**Task prompt**: Below are the records. Reproduce the line that contains "Task: Open 3D Objects in the sidebar" and every line after it to the end, exactly and alone.

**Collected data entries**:
'''
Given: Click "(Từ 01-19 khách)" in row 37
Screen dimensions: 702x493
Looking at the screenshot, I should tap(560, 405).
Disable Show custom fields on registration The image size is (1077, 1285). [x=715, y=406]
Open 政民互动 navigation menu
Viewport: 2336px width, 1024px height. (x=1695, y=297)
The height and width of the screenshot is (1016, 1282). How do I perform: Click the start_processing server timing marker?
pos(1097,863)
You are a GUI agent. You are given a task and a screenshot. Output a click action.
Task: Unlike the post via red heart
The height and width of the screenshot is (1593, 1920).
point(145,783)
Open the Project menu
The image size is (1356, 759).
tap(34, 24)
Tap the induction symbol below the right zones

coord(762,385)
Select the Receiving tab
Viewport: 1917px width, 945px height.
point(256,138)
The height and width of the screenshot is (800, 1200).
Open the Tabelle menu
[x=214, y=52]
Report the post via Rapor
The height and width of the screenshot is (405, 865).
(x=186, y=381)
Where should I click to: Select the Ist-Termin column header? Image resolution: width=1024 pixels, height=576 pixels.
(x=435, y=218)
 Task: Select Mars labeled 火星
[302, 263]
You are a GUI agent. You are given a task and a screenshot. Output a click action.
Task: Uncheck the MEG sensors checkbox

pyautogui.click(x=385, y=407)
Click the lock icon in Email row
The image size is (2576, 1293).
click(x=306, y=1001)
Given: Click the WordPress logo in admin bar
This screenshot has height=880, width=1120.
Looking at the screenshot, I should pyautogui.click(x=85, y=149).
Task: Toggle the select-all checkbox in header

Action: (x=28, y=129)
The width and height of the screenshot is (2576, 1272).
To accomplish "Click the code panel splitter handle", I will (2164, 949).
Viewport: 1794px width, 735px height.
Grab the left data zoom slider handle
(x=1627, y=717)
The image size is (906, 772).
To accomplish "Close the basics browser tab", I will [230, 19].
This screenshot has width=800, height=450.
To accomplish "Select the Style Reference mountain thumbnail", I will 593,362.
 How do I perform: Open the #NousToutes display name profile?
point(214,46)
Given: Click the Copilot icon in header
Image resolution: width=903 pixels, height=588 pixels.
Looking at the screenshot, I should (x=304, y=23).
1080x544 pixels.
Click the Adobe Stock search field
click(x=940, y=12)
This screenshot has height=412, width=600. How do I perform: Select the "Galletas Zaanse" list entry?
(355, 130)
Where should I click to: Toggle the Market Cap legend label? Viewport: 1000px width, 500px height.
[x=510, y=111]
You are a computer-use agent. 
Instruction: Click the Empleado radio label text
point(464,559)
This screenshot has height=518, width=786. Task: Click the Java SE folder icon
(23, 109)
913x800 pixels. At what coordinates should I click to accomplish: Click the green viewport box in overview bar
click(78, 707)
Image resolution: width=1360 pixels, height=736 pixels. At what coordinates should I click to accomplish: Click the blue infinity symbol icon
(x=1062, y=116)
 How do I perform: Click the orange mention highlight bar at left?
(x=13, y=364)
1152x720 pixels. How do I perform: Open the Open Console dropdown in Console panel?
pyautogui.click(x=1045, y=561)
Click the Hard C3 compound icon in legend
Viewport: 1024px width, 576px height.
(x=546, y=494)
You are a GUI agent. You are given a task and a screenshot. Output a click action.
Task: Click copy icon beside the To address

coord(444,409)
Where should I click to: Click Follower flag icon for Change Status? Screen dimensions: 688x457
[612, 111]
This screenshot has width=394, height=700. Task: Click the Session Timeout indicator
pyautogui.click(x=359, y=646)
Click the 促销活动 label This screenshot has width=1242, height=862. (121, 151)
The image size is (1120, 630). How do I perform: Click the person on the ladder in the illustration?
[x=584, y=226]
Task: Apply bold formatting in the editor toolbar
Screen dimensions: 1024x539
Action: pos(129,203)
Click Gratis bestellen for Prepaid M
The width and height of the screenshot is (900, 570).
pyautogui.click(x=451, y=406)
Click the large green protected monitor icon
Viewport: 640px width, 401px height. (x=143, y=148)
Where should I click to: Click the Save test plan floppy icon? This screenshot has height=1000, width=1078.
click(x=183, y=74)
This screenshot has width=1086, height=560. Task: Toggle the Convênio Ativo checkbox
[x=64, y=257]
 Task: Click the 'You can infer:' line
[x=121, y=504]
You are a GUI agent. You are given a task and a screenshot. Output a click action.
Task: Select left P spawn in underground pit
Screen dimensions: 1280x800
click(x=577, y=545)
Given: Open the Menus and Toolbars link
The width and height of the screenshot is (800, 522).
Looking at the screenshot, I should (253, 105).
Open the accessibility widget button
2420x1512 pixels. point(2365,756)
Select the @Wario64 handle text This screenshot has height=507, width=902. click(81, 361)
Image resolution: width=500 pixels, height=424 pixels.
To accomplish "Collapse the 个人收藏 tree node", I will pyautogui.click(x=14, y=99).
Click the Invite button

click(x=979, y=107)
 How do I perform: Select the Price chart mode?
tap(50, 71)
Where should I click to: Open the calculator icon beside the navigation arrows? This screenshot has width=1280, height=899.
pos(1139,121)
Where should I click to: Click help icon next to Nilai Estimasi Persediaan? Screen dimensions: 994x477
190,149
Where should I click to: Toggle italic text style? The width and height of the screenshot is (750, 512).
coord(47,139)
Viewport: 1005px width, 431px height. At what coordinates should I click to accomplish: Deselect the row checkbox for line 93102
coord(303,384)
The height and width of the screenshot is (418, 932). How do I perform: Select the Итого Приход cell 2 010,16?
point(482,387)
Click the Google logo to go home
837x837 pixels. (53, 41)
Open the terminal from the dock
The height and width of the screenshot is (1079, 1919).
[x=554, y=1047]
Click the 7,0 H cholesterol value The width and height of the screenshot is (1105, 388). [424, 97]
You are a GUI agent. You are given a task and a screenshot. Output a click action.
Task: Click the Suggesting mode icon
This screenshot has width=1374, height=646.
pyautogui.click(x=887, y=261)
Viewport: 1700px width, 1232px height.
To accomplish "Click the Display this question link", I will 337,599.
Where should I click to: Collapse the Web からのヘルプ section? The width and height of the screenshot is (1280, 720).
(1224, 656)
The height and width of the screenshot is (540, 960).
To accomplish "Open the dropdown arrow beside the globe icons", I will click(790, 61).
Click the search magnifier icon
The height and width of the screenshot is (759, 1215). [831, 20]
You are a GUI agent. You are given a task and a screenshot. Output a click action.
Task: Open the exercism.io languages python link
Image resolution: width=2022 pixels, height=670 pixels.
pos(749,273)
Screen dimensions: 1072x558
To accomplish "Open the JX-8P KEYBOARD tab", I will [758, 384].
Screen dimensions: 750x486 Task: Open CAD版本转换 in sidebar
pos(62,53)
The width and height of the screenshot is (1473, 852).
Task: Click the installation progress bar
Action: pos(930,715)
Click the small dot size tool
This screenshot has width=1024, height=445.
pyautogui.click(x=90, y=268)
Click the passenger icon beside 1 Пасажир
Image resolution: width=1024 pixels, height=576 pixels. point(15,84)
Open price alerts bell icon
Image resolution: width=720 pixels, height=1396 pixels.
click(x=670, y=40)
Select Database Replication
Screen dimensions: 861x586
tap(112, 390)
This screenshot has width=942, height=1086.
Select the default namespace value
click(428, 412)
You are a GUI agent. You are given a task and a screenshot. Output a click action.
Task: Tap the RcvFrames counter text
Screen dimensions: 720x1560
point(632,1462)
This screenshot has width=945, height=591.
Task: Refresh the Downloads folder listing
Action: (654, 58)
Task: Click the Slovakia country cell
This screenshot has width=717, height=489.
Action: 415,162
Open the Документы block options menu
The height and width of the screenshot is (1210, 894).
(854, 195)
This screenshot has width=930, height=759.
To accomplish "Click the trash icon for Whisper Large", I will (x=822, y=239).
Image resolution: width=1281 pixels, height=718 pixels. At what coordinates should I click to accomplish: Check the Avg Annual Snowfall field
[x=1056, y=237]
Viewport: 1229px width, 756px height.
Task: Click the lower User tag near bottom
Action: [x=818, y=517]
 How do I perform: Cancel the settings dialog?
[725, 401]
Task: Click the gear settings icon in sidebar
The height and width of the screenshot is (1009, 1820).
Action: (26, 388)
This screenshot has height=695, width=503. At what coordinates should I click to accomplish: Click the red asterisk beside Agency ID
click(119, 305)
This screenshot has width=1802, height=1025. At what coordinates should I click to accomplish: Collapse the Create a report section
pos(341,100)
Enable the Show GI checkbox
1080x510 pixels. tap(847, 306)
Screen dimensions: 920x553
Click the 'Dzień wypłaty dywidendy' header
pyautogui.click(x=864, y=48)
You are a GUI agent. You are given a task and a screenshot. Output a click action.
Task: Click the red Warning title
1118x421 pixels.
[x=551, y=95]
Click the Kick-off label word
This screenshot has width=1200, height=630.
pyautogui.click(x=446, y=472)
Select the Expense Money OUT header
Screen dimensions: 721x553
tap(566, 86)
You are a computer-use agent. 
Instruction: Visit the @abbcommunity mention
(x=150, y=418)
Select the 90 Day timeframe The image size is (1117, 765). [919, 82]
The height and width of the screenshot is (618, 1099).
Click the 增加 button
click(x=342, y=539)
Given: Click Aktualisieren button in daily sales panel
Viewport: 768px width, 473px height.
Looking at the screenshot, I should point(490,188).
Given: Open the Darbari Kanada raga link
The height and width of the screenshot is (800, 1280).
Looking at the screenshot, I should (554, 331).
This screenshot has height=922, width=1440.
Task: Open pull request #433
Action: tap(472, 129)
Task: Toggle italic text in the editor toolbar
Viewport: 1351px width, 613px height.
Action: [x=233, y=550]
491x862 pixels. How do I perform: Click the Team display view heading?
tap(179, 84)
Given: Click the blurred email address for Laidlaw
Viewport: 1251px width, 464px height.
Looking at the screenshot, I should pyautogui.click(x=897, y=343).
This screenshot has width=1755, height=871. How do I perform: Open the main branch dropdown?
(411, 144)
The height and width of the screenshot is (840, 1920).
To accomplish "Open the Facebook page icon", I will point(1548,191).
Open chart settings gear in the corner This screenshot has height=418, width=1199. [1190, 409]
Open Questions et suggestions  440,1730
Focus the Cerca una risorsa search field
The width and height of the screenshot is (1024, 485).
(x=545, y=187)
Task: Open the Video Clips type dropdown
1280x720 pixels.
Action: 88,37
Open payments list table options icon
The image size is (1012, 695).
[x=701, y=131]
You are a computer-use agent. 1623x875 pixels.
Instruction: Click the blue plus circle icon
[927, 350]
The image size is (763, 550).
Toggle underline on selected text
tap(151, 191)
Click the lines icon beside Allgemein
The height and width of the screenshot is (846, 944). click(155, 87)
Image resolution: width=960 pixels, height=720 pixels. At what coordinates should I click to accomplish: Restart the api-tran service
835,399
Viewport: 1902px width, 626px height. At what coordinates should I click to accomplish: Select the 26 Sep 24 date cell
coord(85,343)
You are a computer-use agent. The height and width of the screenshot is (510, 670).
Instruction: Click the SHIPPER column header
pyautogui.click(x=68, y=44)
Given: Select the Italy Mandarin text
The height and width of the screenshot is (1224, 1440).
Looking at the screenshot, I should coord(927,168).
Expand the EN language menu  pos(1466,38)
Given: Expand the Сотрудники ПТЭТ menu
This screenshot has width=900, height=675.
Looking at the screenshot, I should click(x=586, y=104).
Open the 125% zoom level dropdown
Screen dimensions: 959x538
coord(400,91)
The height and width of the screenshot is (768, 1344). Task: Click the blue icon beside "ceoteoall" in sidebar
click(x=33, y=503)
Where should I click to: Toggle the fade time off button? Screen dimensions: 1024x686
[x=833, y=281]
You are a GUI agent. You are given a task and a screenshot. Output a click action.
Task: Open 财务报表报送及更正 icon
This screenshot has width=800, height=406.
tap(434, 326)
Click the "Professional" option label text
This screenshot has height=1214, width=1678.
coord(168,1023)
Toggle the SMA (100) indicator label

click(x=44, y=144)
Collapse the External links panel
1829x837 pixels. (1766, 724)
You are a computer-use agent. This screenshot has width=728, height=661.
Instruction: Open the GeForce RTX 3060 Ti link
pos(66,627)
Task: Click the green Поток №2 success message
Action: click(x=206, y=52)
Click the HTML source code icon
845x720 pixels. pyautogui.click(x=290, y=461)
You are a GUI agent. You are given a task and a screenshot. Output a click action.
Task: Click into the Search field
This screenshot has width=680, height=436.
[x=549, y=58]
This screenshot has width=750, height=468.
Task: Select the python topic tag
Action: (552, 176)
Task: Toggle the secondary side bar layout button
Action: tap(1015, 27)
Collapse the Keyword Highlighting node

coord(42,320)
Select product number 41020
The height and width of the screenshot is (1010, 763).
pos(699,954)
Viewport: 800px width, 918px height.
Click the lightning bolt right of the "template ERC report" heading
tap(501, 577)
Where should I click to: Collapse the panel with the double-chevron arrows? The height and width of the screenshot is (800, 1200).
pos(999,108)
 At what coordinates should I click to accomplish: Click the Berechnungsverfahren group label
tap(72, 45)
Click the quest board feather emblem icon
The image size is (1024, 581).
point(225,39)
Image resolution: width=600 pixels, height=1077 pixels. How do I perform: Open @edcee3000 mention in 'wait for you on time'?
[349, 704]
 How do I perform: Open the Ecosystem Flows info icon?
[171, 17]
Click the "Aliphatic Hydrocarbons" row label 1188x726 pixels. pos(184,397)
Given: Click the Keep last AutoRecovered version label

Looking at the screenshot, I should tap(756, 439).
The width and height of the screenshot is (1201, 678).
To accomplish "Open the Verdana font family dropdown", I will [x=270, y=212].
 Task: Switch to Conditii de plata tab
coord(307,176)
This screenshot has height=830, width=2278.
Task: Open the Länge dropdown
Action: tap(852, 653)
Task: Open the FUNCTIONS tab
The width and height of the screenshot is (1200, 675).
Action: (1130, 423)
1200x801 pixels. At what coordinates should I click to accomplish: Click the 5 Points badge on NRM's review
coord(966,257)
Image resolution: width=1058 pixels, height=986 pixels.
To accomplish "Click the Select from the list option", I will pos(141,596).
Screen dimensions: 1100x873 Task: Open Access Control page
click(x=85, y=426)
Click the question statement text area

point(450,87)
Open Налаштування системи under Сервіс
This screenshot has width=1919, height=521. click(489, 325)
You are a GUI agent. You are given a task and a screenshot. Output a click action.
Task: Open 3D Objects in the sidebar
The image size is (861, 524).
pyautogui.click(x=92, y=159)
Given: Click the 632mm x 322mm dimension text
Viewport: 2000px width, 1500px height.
'''
**Written response**:
Task: Open 3D Objects in the sidebar
The image size is (861, 524).
pyautogui.click(x=92, y=159)
Given: Click the 632mm x 322mm dimension text
Viewport: 2000px width, 1500px height.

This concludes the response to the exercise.